In our problem, we're looking at lead(II) chloride, \(\text{PbCl}_2\). The \(K_{sp}\) of lead(II) chloride at 25°C is given as \(1.7 \times 10^{-5}\). This means that if the product of the ionic concentrations in the solution is less than \(K_{sp}\), the compound remains dissolved. If the value is greater, the compound will precipitate.
We calculated the reaction product (Q), which is similar to \(K_{sp}\), using the concentrations of \([\text{Pb}^{2+}]\) and \([\text{Cl}^-]^2\). In our scenario, \(Q = 1.1 \times 10^{-5}\), which is less than \(1.7 \times 10^{-5}\). Thus, no precipitate forms.

Stoichiometry is the chemistry tool that helps us understand the quantitative relationships between reactants and products in a chemical reaction. It is based on the balanced chemical equation.
For the given problem, the reaction is: \(\text{Pb(ClO}_4)_2 + 2\ \text{NaCl} \rightarrow \text{PbCl}_2(s) + 2\ \text{NaClO}_4\).
Here, each mole of lead(II) perchlorate reacts with two moles of sodium chloride to form one mole of lead(II) chloride and two moles of sodium perchlorate.

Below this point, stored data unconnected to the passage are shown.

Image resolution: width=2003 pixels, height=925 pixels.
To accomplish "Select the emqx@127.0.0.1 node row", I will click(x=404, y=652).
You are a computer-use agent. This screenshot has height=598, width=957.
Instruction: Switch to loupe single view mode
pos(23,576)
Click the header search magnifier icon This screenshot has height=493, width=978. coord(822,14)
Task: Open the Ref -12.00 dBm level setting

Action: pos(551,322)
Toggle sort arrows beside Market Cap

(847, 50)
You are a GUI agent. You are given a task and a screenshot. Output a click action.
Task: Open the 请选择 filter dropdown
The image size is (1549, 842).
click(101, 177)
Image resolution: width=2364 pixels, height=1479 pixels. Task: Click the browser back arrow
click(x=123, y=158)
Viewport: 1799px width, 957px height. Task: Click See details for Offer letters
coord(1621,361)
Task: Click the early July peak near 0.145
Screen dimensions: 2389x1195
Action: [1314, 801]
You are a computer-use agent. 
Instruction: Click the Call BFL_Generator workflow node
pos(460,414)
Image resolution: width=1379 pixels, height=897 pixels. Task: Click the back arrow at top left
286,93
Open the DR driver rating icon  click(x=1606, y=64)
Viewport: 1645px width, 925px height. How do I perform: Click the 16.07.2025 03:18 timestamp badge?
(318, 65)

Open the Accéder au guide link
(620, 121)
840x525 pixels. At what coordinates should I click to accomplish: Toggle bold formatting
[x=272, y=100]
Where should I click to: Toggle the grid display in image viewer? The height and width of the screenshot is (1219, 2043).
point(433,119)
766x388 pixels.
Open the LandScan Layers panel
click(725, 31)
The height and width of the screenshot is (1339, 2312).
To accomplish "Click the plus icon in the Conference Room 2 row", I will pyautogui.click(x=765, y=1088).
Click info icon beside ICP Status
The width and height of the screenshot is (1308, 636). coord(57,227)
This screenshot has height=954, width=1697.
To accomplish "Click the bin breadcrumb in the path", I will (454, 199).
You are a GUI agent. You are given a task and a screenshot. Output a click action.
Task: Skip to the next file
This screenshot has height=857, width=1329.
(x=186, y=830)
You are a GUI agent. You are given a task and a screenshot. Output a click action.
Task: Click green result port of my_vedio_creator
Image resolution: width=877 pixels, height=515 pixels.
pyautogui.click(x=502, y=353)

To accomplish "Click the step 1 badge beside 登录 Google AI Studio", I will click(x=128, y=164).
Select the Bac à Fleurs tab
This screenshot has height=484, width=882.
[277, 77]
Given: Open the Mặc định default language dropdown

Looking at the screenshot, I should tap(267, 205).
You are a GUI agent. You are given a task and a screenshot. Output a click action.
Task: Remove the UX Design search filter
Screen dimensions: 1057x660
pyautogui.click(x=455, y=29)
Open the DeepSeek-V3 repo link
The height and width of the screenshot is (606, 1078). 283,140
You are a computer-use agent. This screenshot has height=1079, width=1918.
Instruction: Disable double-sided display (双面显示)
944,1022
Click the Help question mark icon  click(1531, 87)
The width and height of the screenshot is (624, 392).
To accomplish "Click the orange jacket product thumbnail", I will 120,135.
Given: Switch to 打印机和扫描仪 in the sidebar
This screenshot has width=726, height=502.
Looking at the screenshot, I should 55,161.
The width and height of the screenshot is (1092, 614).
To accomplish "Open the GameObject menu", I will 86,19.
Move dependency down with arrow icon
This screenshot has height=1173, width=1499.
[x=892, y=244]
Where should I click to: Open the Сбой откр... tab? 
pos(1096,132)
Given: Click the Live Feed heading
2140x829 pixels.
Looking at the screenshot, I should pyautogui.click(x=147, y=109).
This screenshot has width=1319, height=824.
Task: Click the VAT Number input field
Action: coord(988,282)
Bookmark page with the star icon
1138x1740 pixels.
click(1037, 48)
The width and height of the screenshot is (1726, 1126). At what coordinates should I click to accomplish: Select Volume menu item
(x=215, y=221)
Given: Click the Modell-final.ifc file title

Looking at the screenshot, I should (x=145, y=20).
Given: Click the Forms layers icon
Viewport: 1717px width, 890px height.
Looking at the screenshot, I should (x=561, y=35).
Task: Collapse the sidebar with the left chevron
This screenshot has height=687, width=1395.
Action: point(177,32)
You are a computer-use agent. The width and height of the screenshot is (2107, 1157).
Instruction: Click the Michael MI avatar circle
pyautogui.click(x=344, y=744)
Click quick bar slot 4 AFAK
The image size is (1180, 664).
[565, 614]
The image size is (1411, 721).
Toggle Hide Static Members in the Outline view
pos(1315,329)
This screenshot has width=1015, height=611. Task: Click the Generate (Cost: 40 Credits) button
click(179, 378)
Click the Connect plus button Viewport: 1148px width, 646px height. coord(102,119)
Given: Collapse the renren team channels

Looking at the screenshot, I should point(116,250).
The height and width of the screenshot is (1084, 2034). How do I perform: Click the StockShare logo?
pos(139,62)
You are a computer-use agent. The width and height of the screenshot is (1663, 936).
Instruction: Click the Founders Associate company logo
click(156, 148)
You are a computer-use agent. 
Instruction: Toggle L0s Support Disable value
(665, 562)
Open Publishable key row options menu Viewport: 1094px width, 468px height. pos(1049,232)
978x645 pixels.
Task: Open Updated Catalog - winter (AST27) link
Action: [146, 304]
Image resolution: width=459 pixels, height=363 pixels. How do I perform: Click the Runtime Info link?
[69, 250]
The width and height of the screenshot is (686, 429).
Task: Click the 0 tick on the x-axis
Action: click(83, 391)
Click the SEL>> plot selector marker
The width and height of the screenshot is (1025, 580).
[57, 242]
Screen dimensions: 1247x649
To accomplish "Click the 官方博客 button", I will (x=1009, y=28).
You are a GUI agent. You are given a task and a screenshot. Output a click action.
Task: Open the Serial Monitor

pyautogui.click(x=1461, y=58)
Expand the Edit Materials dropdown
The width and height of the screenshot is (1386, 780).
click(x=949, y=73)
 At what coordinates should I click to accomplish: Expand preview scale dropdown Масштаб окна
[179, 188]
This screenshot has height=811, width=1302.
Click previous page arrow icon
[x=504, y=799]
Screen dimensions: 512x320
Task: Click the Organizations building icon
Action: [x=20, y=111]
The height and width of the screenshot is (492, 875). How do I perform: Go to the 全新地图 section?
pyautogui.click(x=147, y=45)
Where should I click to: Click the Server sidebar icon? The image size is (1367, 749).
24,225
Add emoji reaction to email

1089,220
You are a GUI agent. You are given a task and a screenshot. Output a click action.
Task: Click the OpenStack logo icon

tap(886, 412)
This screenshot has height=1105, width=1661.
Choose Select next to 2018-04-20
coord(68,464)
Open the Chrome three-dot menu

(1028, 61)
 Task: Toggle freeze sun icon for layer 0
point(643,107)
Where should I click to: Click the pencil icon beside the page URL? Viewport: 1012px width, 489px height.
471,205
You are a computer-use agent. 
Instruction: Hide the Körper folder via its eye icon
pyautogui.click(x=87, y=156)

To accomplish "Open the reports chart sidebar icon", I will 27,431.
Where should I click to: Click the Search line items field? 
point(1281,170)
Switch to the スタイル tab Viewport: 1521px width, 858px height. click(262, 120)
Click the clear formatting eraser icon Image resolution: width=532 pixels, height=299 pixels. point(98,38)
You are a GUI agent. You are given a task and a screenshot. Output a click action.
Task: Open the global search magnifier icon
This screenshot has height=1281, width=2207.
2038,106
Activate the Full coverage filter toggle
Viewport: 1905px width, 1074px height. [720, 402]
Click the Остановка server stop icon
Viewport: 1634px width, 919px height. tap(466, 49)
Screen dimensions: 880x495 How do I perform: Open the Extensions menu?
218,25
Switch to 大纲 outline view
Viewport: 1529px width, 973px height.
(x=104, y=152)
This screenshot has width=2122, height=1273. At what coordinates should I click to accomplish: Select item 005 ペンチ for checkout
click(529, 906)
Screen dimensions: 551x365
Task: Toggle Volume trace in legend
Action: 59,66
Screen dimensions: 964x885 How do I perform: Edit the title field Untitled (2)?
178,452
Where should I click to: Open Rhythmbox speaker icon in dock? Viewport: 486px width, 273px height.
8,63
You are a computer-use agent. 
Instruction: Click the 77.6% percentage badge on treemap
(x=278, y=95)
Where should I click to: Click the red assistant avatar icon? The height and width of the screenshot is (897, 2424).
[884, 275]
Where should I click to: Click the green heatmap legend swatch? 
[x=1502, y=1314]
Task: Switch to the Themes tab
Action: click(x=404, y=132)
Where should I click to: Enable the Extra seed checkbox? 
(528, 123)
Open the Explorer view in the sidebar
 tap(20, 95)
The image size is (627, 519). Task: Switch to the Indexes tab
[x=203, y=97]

However, we find that there's an excess of chloride ions, making additional stoichiometric calculations unnecessary in our specific case.

Calculating concentrations is key to solving many chemistry problems, especially when determining if a precipitate will form. Concentration is usually expressed in molarity, which is moles of solute per liter of solution (M).
In the exercise, we find the initial moles for both chloride ions and lead ions using the volume and concentration. After mixing 185 mL of sodium chloride and 235 mL of lead(II) perchlorate, the total solution volume is 420 mL.
To get the new concentrations after mixing, we divide the moles of ions by the total volume of the solution. The final concentration of \(\text{Pb}^{2+}\) is \(0.092 \text{ M}\), and for \(\text{Cl}^-\), it is \(0.011 \text{ M}\). These concentrations are then used to calculate the reaction product (Q), which helps determine if a precipitate will form.